Mario López Valdez | |
Office: | Governor of Sinaloa |
Term Start: | January 1, 2011 |
Term End: | December 31, 2016 |
Predecessor: | Jesús Aguilar Padilla |
Successor: | Quirino Ordaz Coppel |
Birth Date: | 18 January 1957 |
Birth Place: | Cubiri de la Loma, Sinaloa |
Party: | National Action Party |
Mario López Valdez (born January 18, 1957), popularly known as Malova, is a Mexican businessman and politician, and a member of the National Action Party. He was a senator for the state of Sinaloa from 2006 to 2010 and municipal president of Ahome Municipality from 2002 to 2004. He served as Governor of Sinaloa[1] from 2011 to 2016.
Mario López Valdez, a native of Cubiri de la Loma, Sinaloa, is an accounting graduate of the Technological Institute of Los Mochis (ITLM). In 1984, he founded the MALOVA hardware store chain.[2]
In 2002, López Valdez was elected municipal president of Ahome Municipality, whose capital is Los Mochis. In 2005 Governor Jesús Aguilar Padilla appointed him secretary of Planning and Development in the state government. He was elected to the Senate in 2006, representing Sinaloa for the Institutional Revolutionary Party (PRI), where he served on the Regional Development and the Environment, Natural Resources and Fisheries, and Agriculture and Water Resources commissions. On March 19, 2010, he resigned his membership in the PRI to run for governor of Sinaloa for the PAN. He was elected July 4, 2010, defeating PRI candidate Jesús Vizcarra Calderón, a wealthy businessman and Culiacán municipal president who had been linked to local drug traffickers, including Ismael "El Mayo" Zambada.[3]

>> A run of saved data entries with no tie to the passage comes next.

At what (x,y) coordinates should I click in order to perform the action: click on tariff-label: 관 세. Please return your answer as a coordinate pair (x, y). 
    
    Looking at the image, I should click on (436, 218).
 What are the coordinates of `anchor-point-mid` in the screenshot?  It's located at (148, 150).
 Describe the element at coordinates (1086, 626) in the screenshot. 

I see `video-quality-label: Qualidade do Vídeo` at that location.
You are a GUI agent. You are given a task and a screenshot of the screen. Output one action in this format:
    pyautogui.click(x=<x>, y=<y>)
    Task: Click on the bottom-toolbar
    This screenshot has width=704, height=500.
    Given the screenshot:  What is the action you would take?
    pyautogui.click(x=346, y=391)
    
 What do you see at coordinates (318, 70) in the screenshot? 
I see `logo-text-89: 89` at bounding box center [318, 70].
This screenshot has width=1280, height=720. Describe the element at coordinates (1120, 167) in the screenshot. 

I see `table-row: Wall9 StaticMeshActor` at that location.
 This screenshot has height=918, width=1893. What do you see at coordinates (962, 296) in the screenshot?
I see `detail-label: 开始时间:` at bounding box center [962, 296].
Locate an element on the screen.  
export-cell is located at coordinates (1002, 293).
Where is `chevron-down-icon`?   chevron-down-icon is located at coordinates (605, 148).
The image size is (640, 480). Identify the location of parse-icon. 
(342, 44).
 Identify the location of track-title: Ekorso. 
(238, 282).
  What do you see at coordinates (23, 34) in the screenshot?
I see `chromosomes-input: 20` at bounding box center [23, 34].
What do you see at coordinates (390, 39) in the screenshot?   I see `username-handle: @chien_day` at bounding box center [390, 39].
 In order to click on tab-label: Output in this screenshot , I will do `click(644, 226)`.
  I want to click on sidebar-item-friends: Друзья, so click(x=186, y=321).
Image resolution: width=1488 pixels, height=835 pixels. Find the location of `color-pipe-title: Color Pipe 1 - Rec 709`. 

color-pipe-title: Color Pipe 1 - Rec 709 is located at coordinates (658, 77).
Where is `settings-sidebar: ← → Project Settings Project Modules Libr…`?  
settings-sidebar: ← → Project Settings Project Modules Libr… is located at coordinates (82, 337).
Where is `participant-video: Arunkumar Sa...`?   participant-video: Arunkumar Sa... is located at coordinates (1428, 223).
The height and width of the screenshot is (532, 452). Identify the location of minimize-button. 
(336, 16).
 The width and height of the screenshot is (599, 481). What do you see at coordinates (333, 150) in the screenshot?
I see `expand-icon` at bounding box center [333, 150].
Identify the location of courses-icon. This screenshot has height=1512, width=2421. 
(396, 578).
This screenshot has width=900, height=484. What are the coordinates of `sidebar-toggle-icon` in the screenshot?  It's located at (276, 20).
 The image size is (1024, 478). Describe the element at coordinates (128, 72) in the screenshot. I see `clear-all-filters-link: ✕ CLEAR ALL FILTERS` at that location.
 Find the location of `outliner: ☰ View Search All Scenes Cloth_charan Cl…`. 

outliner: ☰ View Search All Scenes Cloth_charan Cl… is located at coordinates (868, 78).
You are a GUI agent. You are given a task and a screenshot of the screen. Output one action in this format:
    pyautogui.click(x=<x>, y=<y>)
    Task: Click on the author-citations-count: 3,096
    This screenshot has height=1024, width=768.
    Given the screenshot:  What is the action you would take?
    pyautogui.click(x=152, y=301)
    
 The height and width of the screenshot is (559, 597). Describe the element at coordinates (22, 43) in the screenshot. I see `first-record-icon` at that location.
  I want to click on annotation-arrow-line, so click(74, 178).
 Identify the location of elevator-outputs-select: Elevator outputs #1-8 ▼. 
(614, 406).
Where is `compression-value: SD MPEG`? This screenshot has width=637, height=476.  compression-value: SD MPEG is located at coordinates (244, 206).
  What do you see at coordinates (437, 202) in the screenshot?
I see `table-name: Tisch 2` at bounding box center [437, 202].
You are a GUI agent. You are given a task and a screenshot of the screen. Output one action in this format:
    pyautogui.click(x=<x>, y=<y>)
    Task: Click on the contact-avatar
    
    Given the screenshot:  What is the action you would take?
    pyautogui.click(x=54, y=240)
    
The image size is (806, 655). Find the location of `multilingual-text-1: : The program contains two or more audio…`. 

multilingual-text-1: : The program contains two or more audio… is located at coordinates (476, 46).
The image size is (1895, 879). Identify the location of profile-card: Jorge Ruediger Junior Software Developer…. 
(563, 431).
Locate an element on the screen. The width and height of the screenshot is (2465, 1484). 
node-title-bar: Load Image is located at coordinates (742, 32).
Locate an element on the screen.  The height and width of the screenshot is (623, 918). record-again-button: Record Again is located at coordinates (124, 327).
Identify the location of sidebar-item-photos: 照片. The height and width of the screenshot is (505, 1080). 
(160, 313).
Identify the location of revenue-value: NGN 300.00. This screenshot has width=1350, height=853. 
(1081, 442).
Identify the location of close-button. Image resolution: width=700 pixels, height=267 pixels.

As governor, López Valdez was accused of corruption and links to organized crime.[4] [5] In July 2014, he supported a bill that barred journalists from covering crime and public safety stories. However, López Valdez pledged to repeal the law just a few days after its unanimous passage in the state legislature, following a national outcry.[6]